The boat sank on Thursday after leaving Zuwara, a major launch pad for smugglers shipping migrants from sub-Saharan Africa or Syria to Italy.
The migrants on board had been from sub-Saharan Africa, Pakistan, Syria, Morocco and Bangladesh, security officials said.
The Italian coast guard, which has been coordinating rescue operations with the European Union off the Libyan coast, could not confirm a sinking.
The Rome-based authority later said some 1,430 people had been rescued in numerous operations near Libya throughout the day on Thursday, and a merchant ship sent to the aid of a wooden boat carrying 125 people recovered two bodies.
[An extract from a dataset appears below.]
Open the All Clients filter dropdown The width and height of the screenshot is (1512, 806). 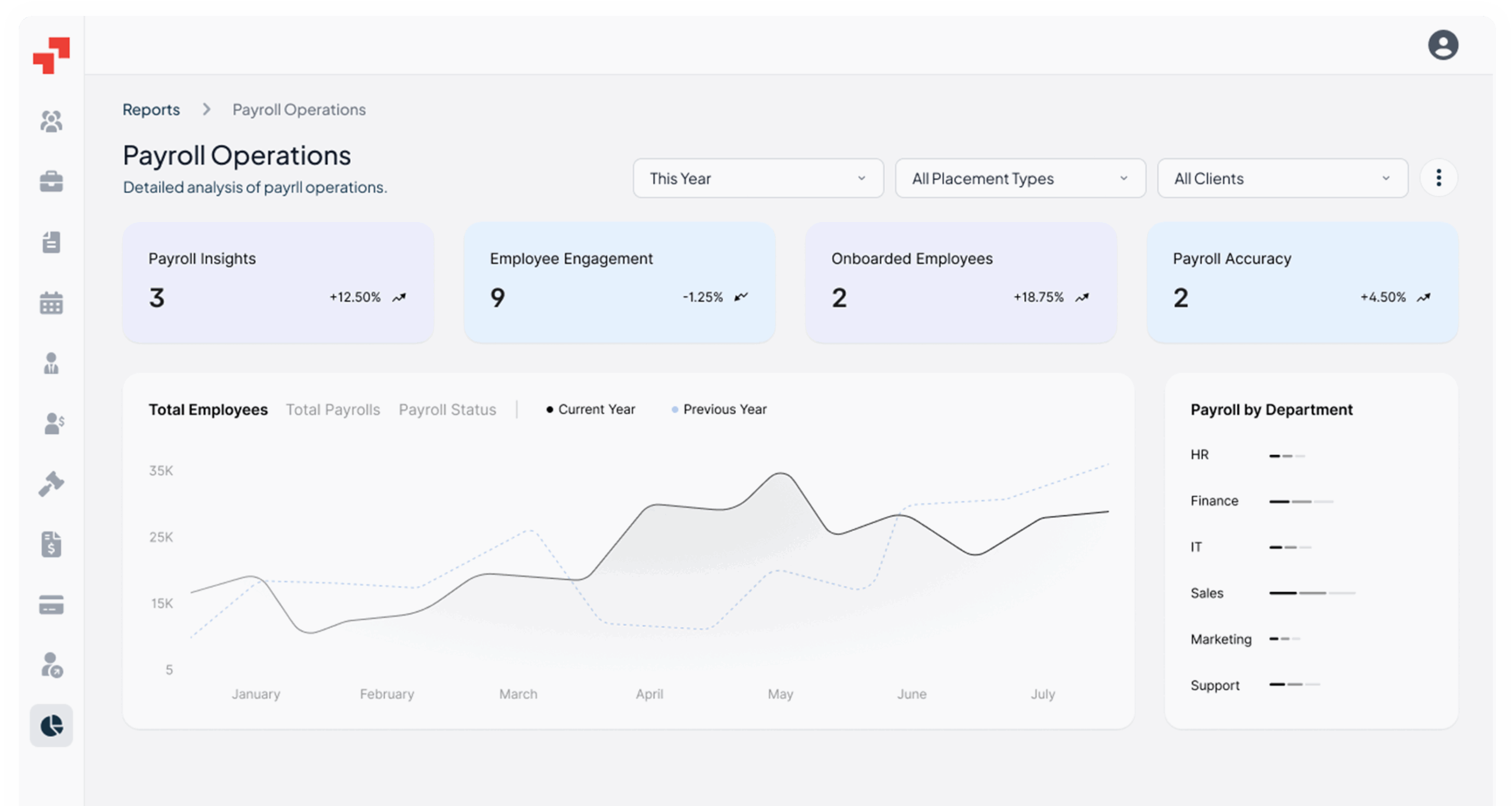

Libya's coast guard has very limited capabilities, relying on small inflatables, tug boats and fishing vessels.
Zuwara, Libya's most western town located near the Tunisian border, is a major launchpad for smugglers shipping migrants to Italy.
Libya has turned into a transit route for migrants fleeing conflict and poverty to make it to Europe. Cross-border smuggler networks exploit the country's lawlessness and chaos to bring Syrians into Libya via Egypt or nationals of sub-Saharan countries via Niger, Sudan and Chad.
More than 2,300 people have died this year in attempts to reach Europe by boat, compared with 3,279 during the whole of last year, according to the International Organisation for Migration.
As many as 70 refugees were found dead in a parked lorry in Austria near the Hungarian border on Thursday, and German Chancellor Angela Merkel said the discovery had shaken European leaders discussing the migrant crisis at a Balkans summit.
Libya has been struggling to cope with an influx of migrants, putting them in overcrowded makeshift detention facilities such as schools or military barracks where they live in poor conditions lacking medical care.
The North African country used to deport migrants it caught but with fighting between armed groups having cut off land border crossings to Niger, Algeria and Chad many stay months or years in detention facilities.